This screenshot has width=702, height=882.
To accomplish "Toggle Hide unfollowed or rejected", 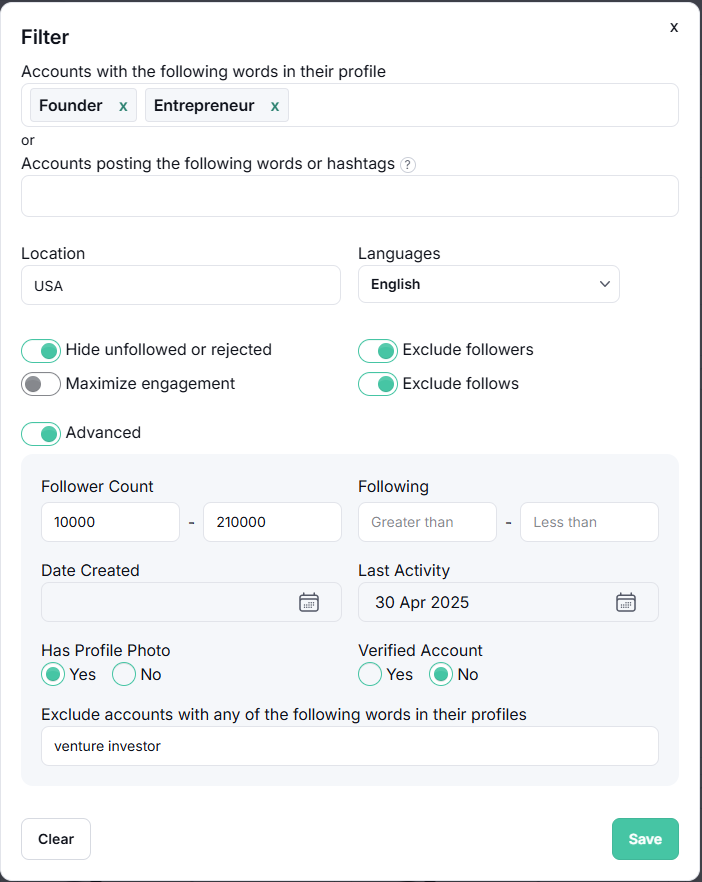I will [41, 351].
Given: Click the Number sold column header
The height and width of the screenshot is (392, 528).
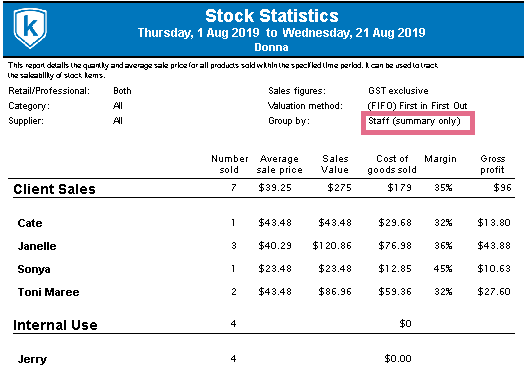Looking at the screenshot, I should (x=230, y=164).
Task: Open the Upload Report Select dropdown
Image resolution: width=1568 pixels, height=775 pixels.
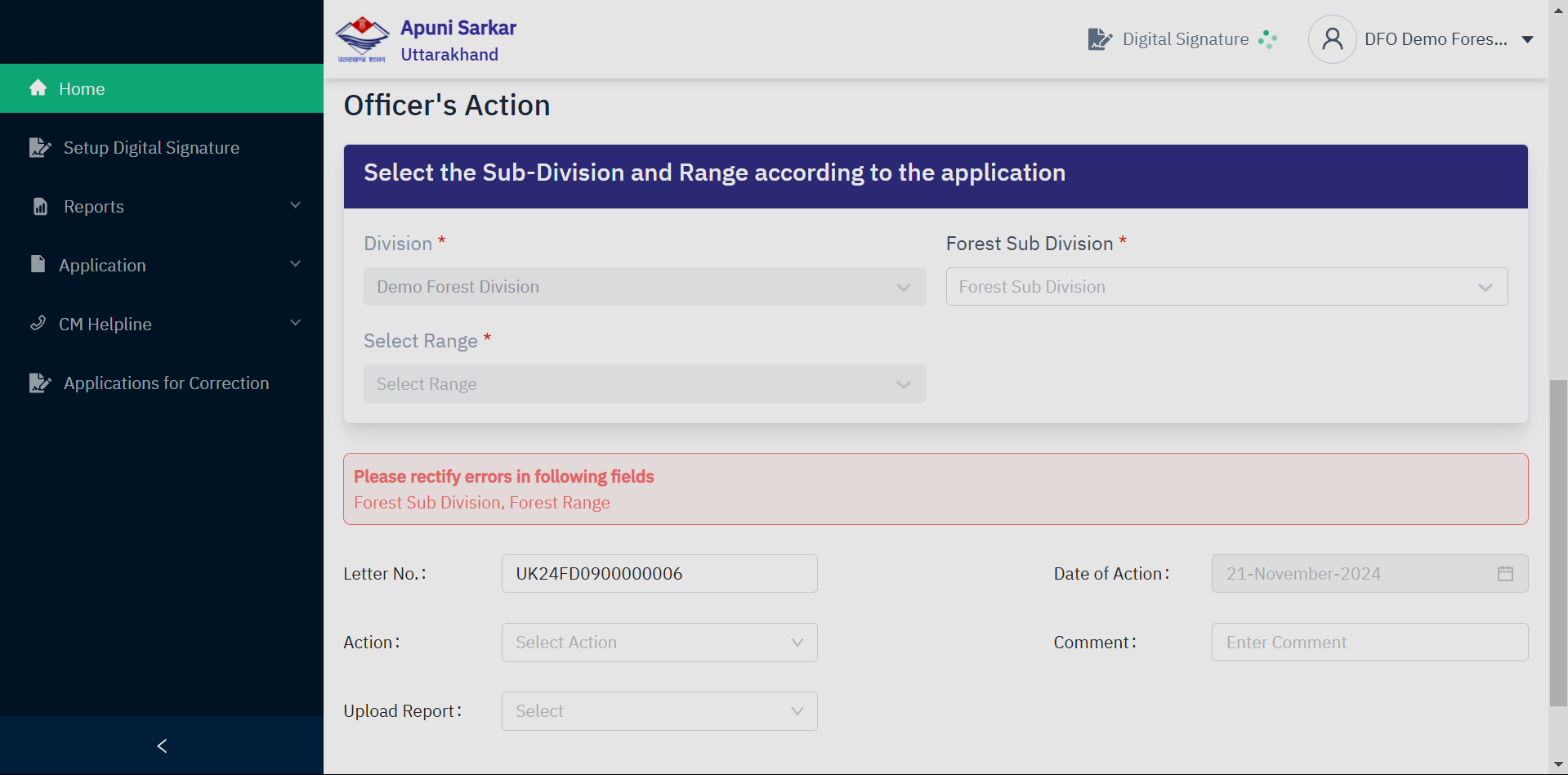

---

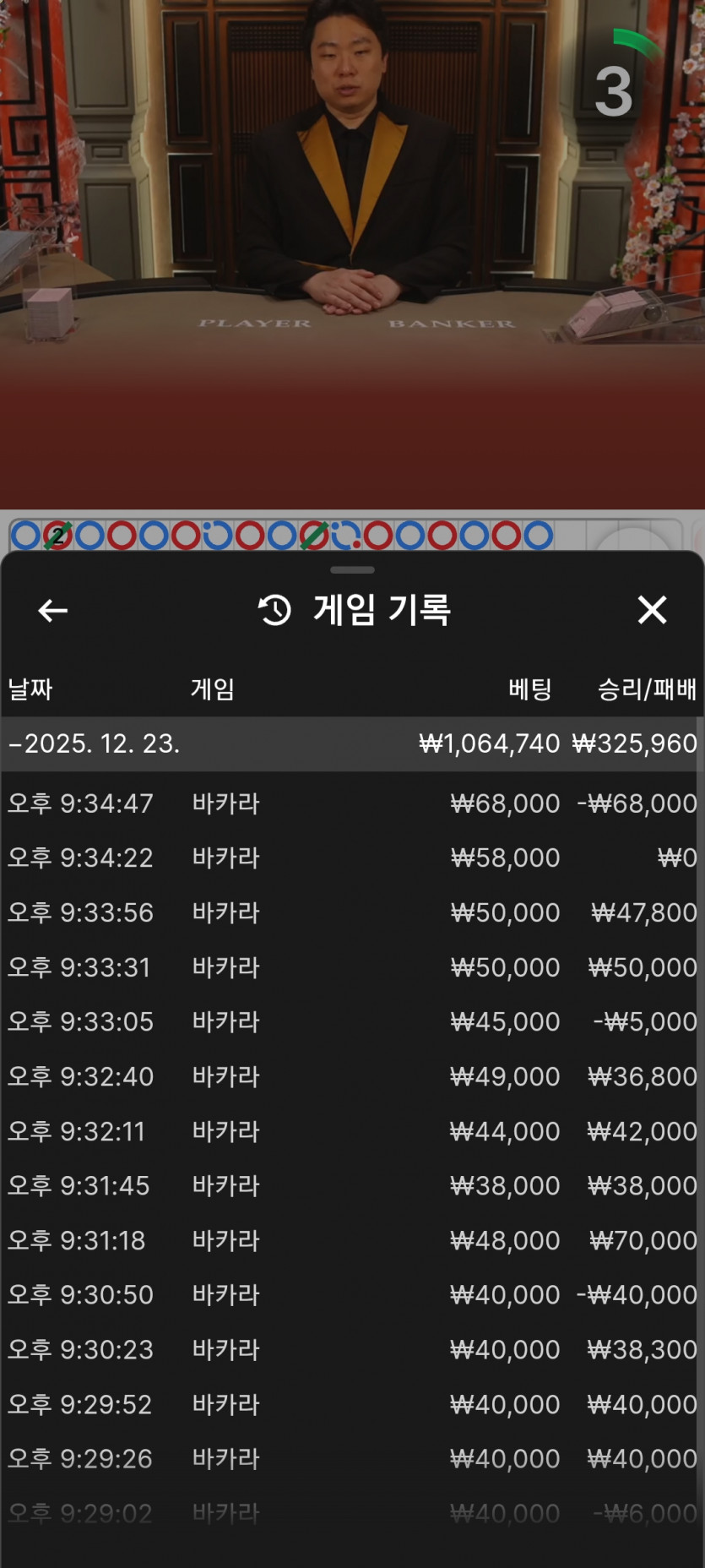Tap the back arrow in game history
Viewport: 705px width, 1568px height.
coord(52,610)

* * *

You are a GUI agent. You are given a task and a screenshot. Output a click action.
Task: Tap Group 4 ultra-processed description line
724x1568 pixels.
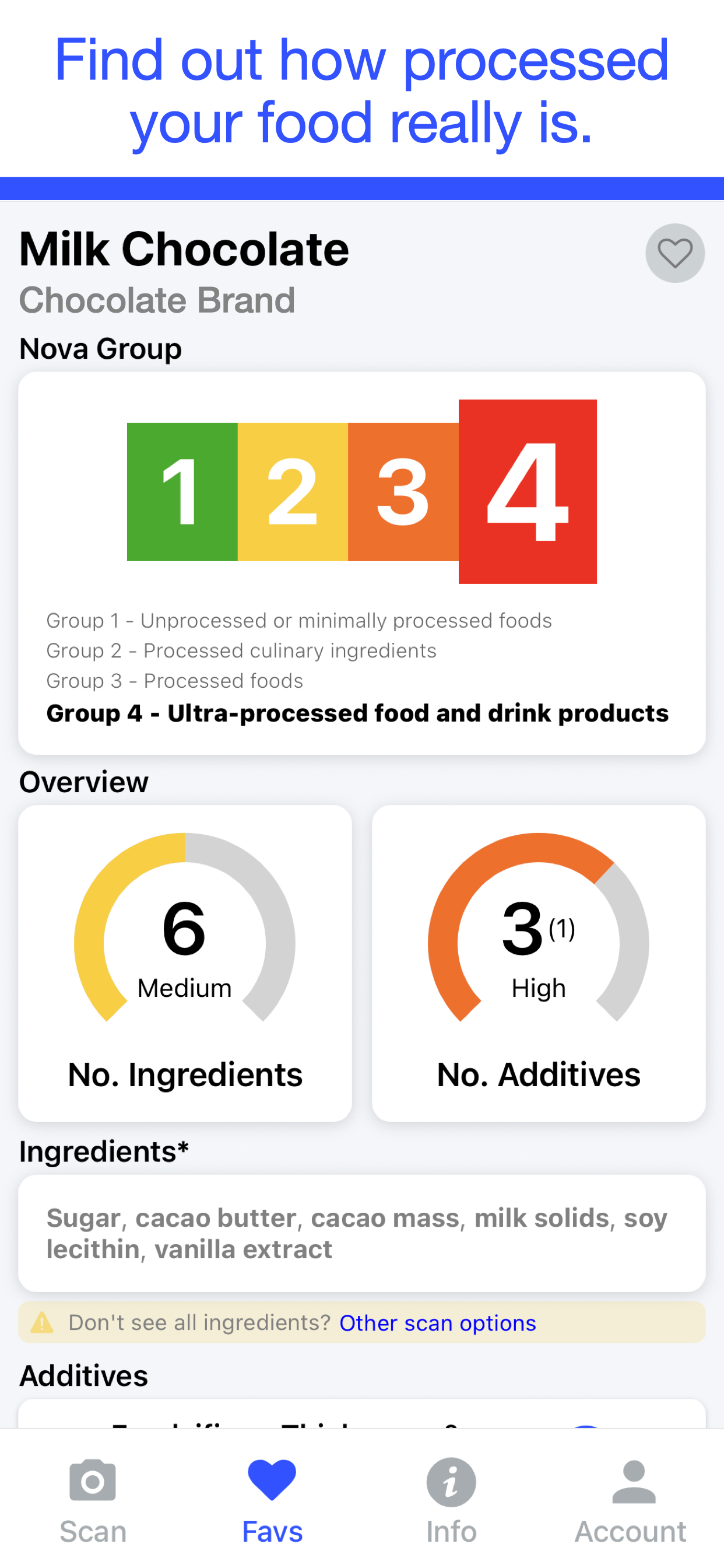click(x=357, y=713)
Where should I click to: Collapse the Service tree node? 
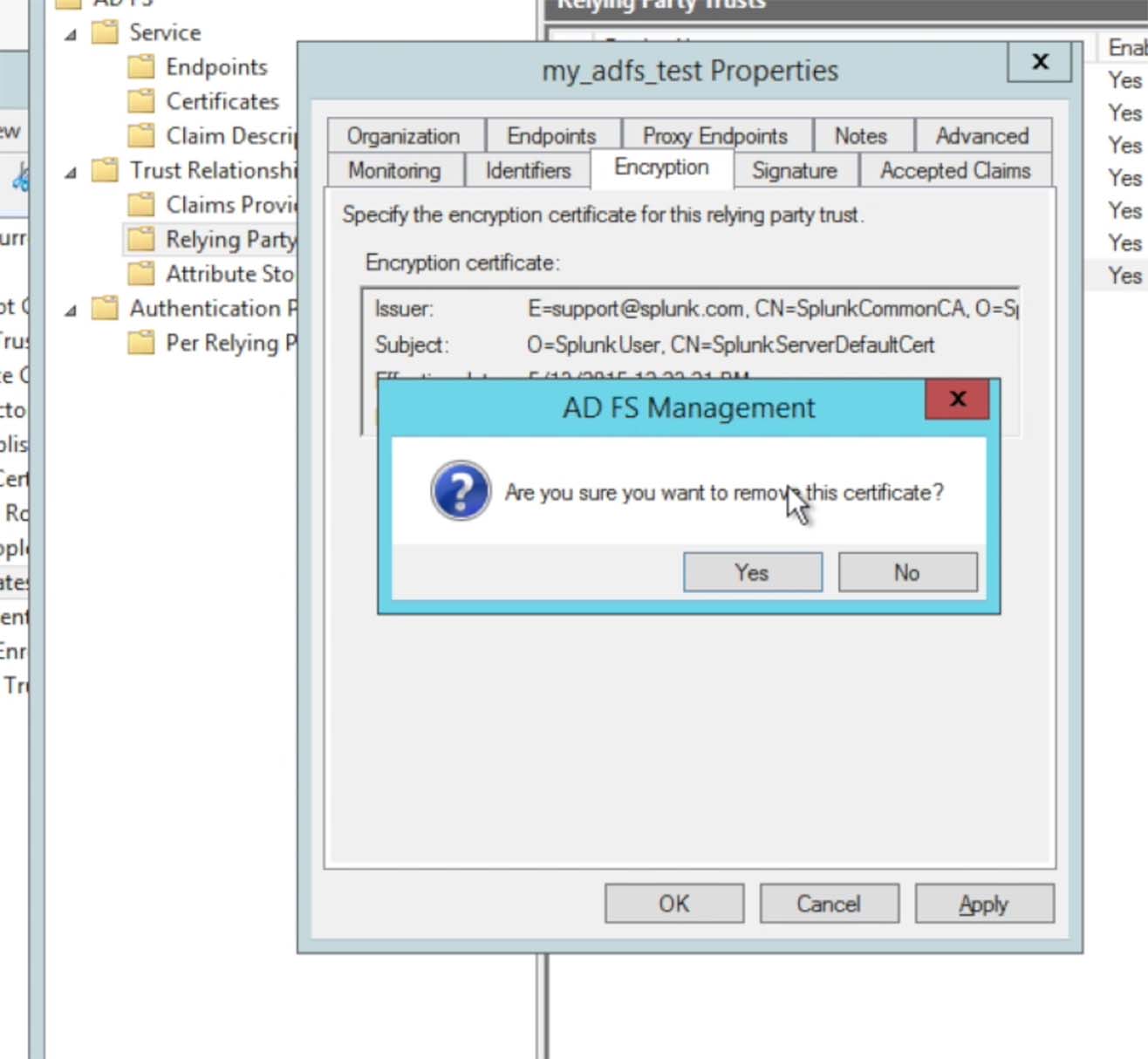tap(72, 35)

## Instructions for the task
Can you give the rows as a Markdown table with columns Number and Row text, starting at the line that contains "Task: Open the Upload Report Select dropdown" and stopping after the line that contains "Image resolution: width=1568", leaving out blank lines?

## Written response
| Number | Row text |
|---|---|
| 1 | Task: Open the Upload Report Select dropdown |
| 2 | Image resolution: width=1568 pixels, height=775 pixels. |